* PASSAGE PROVIDED *
····················

If you were to walk into Gurdwara Nanaksar in Shankar Road 30 years ago, you would have been reminded of the garden in Mandalay about which Daphne du Maurier dreamt in her famous novel “Rebecca”. One wonders how Lutyens missed this site when he was planning his Raisina or New Delhi. Probably the Ridge had not been cut at that time, as it has been now to provide for a road in the middle, though the rocks still jut out from both sides. It must surely have been a thicket in days past, and probably those who were fond of hunting partridge came all the way there from the Walled City to indulge in their sport.
Romantic setting
Trees, however, still lend to it a romantic setting which is not missed by even the travel-weary commuters who go packed in DTC buses past that way. But the skyline suddenly changes as one sees the domes of the gurdwara, and is reminded of the towers of King Arthur’s legendary Camelot, by stretching the comparison a bit, and making allowance for times, quite unlike those of the medieval period.
Still Gurdwara Nanaksar, which commemorates Guru Nanak, is one of the best gurdwaras in Delhi and perhaps in the country too, for it has an aura around it which makes one inquisitive enough to walk up the hill, through leafy paths, and see an abode of God as imagined by man and given concrete shape by the masons.
It was while walking near the gurdwara that one met Joseph Wilson, an Anglo-Indian who lived near the house of the Mahoneys in Daryaganj. That was in the 1960s when old man Mahoney was associated with the veterinary centre. Those were also the days of the hippie movement. Wilson had befriended a lot of hippies whom he used to take to the Jama Masjid area for cheap meals in the “dhabas” below the staircase of the mosque. The grub was good and the flower people from Europe and America enjoyed it though it was hot and too spicy for their palate. Sometimes, Wilson took them to Chandni Chowk where they liked to buy flowers sold in the verandah of Shiv Shankar Mandir. The flower sellers of Delhi exude a charm of their own. When the day is spent, they sit selling the seasonal blooms which attract the eye and give all-pervading feelings of freshness.

····················

* EXTRACTED MATERIAL *
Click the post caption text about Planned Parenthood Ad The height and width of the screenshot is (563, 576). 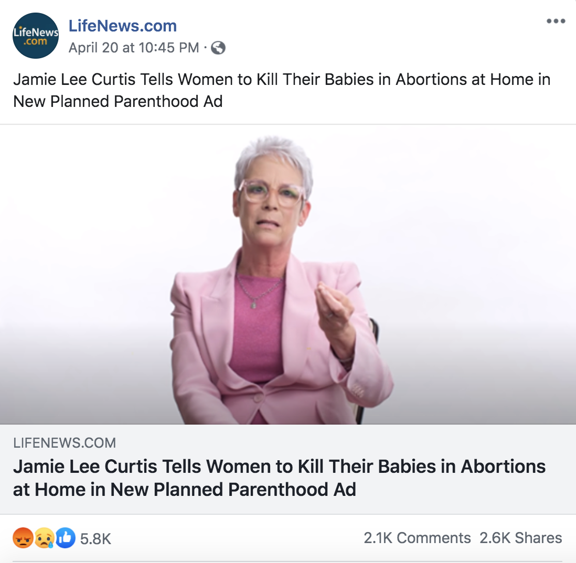282,90
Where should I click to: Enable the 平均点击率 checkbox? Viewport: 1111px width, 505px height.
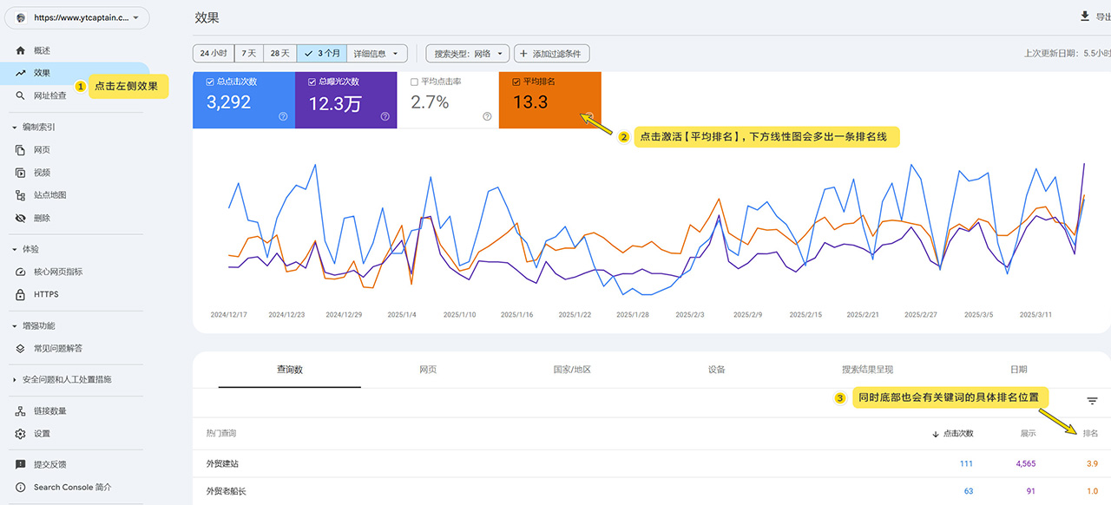click(415, 82)
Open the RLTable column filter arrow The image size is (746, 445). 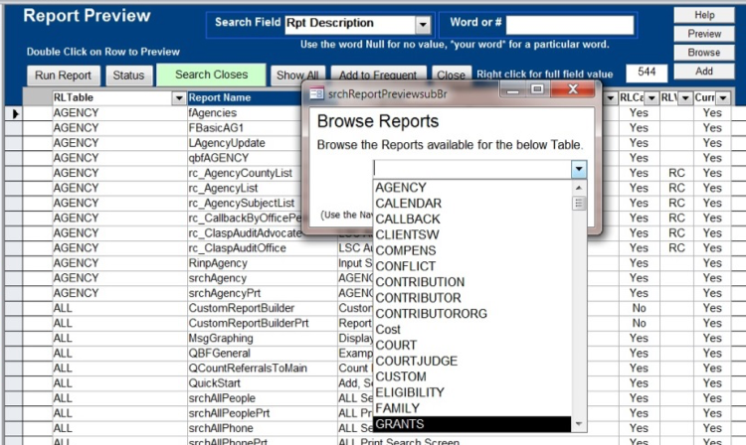[x=179, y=98]
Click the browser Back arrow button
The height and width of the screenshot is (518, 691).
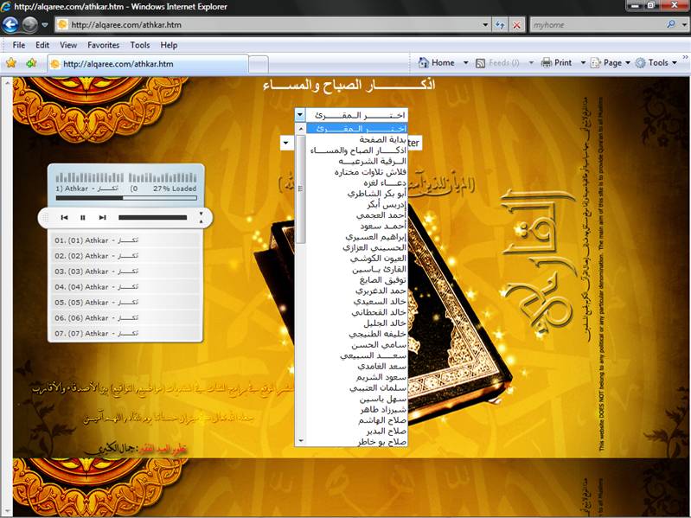[x=10, y=25]
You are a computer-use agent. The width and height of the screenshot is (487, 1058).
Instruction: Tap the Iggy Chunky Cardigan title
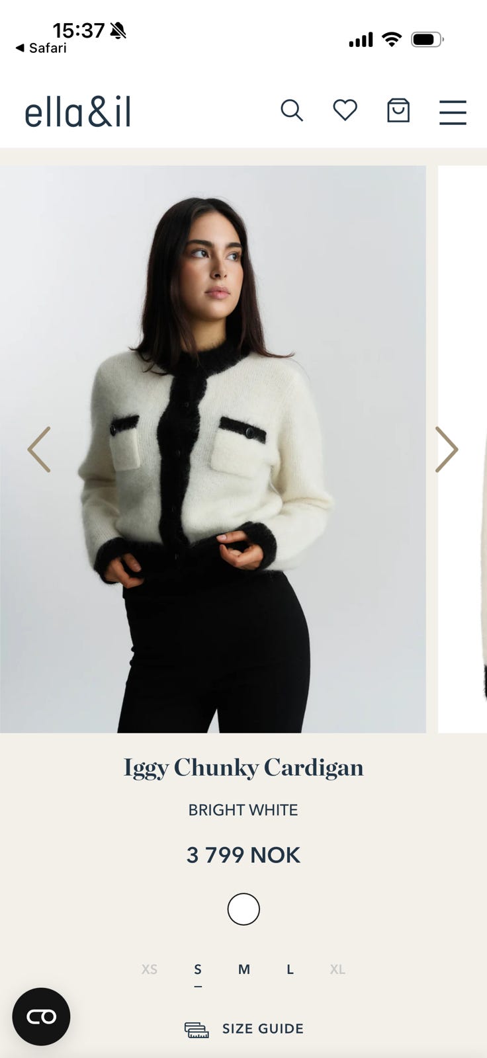(x=244, y=768)
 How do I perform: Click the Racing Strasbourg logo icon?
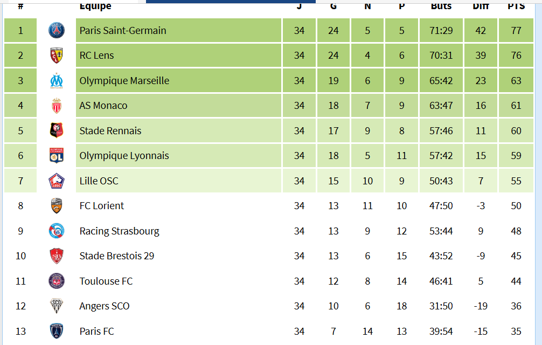(56, 231)
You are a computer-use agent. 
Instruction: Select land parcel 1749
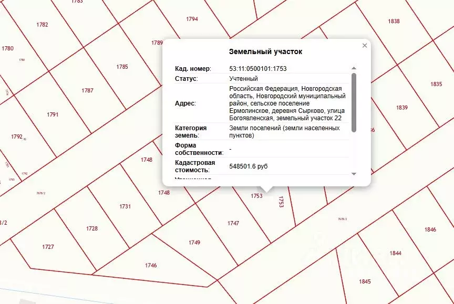(x=194, y=243)
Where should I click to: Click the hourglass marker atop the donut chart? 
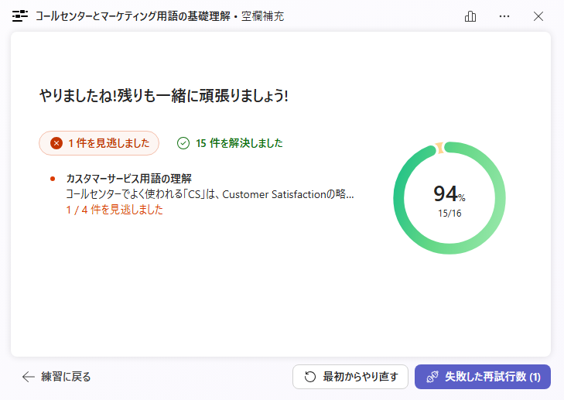[x=439, y=148]
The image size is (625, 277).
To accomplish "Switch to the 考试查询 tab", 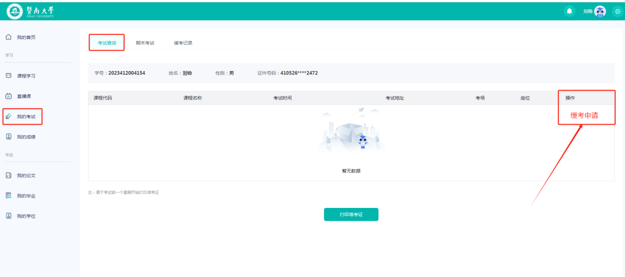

····················

* WHAT IS EXPECTED *
Please continue the passage on Gurdwara Nanaksar, printed above the items, starting right after its last sentence.

* RESULT OF THIS TASK *
It was to Chandni Chowk that Moghul princesses once came to buy “gajras” for their hairdo. They came from the fort. But in those days flowers did not cost as much as they do now, even though that hardly mattered to the begums. The hippies loved to hear such stories and then strolled with Wilson to the gali of the parantha sellers, where vegetarian meals awaited them. Paranthas then cost four annas each and were made of pure ghee. Did they know that in the 19th Century quite a few English men and women stayed in Chandni Chowk. Many of them were killed in the 1857 uprising and it was only after that that the British started staying in the Civil Lines or the Cantonments. Wilson knew a bit of history and must have told them about these things, before walking with them to the Town Hall and thence to the park once known as Queen’s Gardens. It was there that he had met Helga and Davy, two hippies who had been residing in Delhi for some time because of the easy availability of drugs on which they were hooked.
Story of loss
Long after his meeting with the two, Wilson sent this story to a magazine. It was entitled “Helga & Davy: Flowers of Yesterday”. It read: “Last night the cop pinched Helga. She was sitting alone outside the Coffee House. It was a rainy night and the moon had not come up yet. ‘Damn the clouds,’ she said in a fierce whisper. It was then that the cop had noticed her. She thought he was going to molest her. But he just pinched her and walked away because of the sound of an approaching car. ‘She’s only a hippie girl,’ he thought, and must have experienced worse things. With this the cop was satisfied and walked away. She had a boyfriend David (Davy for short), an American who had come to India in search of the spiritual. Their affair lasted a brief summer and then one night he had become very ill after the free meal at the temple. But he didn’t recover, poor chap. They buried him in the strangers’ plot in the cemetery.
“Helga had not yet reconciled herself to his death. Life had ceased to have a meaning. There was no guru, no teacher and no philosophy if the mind was not at ease. It was a belated recognition and she couldn’t even go back to her native Ireland. The saints she had prayed to as a child were now her only solace. She remembered how her mother used to ask her on Sunday morning: ‘Helga my dear, would you like to pray to a gentleman saint or a lady saint today?’ She wished she could be back home. But her mother was dead and her father too. Her brother was killed in the Protestant-Catholic clashes in Belfast and the only sister had breathed her last in a psychiatric ward. Helga doubled up, caught her stomach and collapsed. It was the damn pain again. The Indian doctor had told her it was too late for the cancer had spread and become malignant. He had advised instant operation as a relief. But she had refused. The next morning she was found dead. And hardly anyone knew that her name was Helga and that she was Irish. They only knew she was a hippie and had died as most hippies do.”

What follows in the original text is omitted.